Even if someone were still alive in the Dantean inferno below, amidst all the charcoaled skeletons, burning debris and uncontrollable citywide firestorms, it would take decades to recover spaceflight, if ever. By then, he would be nothing more than a dessicated, mummified cadaver in a darkened, abandoned orbital vehicle, either way. Or, the station would collide with an incoming meteorite and suffer shipwreck. Or, it would eventually drift into a lower orbit and disintegrate itself in uncontrolled re-entry.
No matter. With most of Western Europe, China, Japan, Korea and the United States obliterated, there would be no need for the existence of an international criminal rapid transit and larceny organisation anyway. And he was damned if he'd live out the rest of his days in one of the miserable backwaters that would inherit the Earth, even if he could. Ah well. It had been good while it lasted. He had lacked the imagination and foresight to realise the significance of the international events that would overtake them all and render his plans and strategems futile and pointless. So here he was, in a dead man's orbit, not even protected from the throes of the nuclear holocaust far below him. And even if Battleaxe Three hadn't been so badly damaged, where could he escape to?

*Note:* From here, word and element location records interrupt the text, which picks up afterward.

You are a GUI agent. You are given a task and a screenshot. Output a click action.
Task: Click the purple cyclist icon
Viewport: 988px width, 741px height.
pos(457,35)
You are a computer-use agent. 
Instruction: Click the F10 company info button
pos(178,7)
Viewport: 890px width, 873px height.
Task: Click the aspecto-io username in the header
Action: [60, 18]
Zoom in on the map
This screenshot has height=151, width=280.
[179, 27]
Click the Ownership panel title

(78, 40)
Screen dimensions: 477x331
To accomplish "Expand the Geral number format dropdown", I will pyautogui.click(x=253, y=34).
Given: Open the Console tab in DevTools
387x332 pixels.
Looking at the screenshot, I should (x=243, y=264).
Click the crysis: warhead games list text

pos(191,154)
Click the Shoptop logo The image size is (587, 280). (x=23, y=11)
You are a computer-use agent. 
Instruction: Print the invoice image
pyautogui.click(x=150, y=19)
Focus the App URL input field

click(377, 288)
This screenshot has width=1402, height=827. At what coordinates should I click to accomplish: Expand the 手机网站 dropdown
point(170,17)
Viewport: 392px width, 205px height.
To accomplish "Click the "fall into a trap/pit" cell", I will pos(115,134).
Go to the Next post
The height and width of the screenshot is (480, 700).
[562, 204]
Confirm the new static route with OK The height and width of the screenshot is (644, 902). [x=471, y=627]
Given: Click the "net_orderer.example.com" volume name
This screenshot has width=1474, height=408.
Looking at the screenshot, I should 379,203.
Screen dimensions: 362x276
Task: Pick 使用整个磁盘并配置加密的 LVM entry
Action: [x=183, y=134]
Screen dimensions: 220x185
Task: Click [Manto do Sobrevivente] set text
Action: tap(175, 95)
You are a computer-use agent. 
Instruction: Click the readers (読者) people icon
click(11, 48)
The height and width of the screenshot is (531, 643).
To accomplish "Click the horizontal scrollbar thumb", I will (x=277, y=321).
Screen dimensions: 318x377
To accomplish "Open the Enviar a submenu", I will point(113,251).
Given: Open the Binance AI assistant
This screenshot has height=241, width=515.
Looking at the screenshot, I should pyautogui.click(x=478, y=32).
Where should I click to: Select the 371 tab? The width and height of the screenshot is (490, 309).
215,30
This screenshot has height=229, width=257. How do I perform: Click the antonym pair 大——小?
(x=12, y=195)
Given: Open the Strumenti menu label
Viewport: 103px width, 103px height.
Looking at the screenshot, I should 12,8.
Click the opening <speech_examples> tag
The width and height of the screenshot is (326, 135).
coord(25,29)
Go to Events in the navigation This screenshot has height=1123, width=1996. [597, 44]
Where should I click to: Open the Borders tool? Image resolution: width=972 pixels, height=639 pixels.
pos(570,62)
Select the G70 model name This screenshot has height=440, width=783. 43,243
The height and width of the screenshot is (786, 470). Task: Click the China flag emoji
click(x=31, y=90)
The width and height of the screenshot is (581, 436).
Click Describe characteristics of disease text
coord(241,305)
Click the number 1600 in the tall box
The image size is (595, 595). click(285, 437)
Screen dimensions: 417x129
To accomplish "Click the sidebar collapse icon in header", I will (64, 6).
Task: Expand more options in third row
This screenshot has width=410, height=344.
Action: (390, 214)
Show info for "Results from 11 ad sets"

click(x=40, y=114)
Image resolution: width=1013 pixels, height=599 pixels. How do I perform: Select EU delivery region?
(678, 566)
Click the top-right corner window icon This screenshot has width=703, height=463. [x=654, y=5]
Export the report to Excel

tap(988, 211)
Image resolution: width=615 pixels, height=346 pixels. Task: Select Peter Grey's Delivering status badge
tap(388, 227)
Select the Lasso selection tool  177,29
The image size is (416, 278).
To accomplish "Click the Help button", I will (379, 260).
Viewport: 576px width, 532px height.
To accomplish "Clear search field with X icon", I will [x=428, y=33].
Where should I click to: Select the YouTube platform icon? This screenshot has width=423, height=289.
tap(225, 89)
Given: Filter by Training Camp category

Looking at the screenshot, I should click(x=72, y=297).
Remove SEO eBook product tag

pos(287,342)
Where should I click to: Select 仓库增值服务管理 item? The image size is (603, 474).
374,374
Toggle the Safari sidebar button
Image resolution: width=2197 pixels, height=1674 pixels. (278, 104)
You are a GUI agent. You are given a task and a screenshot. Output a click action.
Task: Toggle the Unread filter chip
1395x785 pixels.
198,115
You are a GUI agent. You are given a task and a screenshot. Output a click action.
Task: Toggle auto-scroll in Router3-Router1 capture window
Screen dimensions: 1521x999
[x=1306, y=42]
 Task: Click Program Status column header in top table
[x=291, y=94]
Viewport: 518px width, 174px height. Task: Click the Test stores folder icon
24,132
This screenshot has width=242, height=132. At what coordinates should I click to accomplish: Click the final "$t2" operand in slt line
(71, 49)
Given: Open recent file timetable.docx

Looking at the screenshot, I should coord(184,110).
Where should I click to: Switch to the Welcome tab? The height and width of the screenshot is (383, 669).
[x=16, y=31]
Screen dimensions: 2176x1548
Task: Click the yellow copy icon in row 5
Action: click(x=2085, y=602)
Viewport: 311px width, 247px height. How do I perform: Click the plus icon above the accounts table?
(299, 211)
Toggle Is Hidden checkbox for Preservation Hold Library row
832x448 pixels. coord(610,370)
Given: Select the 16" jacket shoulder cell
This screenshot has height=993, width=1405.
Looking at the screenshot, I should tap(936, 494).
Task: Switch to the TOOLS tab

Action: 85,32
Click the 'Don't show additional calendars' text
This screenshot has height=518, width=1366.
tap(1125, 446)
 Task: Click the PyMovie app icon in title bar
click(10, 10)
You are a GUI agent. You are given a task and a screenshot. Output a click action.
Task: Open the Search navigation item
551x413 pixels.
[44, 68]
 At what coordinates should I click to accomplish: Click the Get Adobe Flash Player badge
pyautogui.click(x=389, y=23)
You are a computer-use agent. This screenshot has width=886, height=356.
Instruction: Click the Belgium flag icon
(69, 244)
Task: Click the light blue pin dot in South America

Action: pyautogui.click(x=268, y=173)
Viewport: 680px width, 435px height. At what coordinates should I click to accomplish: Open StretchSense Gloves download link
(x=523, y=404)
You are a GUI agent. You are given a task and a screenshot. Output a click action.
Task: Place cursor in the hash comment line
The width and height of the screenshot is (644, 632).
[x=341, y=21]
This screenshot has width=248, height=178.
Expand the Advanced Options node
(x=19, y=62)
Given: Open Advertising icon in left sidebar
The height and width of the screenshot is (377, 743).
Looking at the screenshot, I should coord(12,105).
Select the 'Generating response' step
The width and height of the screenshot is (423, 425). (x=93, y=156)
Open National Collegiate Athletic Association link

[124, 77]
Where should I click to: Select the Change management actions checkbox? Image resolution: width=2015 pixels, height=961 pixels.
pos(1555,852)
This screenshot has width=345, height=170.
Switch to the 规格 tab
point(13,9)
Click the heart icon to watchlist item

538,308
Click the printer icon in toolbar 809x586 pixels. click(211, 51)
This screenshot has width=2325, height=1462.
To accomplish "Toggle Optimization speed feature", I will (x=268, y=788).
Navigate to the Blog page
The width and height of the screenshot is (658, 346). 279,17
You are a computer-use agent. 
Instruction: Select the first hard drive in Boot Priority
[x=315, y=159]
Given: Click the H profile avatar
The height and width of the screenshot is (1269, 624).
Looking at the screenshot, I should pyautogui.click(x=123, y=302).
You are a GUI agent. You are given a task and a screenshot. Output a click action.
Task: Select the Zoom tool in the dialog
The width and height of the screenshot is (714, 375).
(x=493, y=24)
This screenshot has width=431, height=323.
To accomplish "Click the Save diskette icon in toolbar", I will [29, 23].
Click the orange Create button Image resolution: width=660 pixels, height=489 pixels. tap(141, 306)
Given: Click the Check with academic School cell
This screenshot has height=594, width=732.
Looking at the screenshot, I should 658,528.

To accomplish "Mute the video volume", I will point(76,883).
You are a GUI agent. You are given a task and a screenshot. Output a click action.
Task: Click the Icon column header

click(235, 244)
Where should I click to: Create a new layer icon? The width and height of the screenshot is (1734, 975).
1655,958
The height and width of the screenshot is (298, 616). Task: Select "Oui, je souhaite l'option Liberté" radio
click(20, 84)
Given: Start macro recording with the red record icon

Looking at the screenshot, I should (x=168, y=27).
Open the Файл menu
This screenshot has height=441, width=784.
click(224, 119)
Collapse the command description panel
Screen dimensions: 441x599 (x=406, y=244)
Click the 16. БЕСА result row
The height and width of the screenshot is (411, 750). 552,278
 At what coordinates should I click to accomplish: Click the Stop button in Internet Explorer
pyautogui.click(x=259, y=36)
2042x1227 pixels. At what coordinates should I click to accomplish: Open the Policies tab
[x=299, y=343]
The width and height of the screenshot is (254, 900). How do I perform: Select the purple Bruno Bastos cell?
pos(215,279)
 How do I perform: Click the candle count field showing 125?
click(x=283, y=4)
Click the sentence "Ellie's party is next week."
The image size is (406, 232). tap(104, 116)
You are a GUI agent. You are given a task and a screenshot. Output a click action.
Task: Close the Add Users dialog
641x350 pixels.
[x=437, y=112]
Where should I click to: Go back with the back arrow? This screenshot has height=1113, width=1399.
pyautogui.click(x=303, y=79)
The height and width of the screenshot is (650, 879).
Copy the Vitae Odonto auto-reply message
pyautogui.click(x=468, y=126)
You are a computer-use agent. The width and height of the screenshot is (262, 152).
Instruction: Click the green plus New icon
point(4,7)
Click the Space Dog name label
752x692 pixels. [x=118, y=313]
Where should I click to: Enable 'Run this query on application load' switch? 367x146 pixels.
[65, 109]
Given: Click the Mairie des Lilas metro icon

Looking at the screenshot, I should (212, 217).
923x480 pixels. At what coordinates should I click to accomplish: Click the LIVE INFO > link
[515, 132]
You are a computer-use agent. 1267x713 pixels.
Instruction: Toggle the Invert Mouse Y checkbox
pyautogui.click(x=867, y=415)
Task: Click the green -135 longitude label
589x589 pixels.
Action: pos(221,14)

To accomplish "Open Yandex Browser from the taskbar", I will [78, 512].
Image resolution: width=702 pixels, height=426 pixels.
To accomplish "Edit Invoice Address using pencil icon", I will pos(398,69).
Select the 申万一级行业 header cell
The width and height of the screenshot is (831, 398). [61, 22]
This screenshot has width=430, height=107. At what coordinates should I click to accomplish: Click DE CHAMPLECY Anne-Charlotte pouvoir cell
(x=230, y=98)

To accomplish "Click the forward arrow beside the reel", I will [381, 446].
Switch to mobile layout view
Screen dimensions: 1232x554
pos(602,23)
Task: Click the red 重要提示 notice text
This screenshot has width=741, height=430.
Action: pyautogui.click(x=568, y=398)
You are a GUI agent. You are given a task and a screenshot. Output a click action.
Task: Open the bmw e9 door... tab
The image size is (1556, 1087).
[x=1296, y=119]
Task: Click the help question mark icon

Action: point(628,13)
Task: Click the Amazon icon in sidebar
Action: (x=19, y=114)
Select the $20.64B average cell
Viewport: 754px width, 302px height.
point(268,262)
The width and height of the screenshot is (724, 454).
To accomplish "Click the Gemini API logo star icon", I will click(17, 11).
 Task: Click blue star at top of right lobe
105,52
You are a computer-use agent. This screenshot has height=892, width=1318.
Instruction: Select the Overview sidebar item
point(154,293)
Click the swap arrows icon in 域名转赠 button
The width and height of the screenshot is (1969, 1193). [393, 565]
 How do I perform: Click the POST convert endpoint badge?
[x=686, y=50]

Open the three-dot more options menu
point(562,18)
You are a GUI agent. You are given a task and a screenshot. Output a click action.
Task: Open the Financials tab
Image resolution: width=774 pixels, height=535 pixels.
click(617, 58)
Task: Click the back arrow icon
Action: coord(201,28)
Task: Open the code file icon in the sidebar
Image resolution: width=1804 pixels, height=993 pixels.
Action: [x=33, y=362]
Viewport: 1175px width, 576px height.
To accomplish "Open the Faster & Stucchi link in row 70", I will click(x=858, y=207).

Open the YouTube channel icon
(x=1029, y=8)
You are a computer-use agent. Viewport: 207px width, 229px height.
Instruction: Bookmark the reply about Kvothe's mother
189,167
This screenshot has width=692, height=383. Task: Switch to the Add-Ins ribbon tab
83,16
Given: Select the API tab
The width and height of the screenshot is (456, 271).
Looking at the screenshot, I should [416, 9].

He had started to hallucinate the presence of the Justice Guild in the cabin with him as he watched the air supply indicator drop a further tab. Enough. Thwarting another paroxysm of the dry retches, he broke the blister pack and with difficulty and a bottle of water, finally managed to swallow the required dosage. Around Len Lothaire, sound and vision began to diminish and fade into echoing darkness, unconsciousness and unintelligibility. His thoughts slowed and ceased. An instant later, he took his last breath and shortly afterward, his erratic heart stopped beating. Leonard Lothaire was dead,
Two days later, the cabin lights guttered out and the silent orbital mausoleum hung lifeless in space. Its further fate is unknown.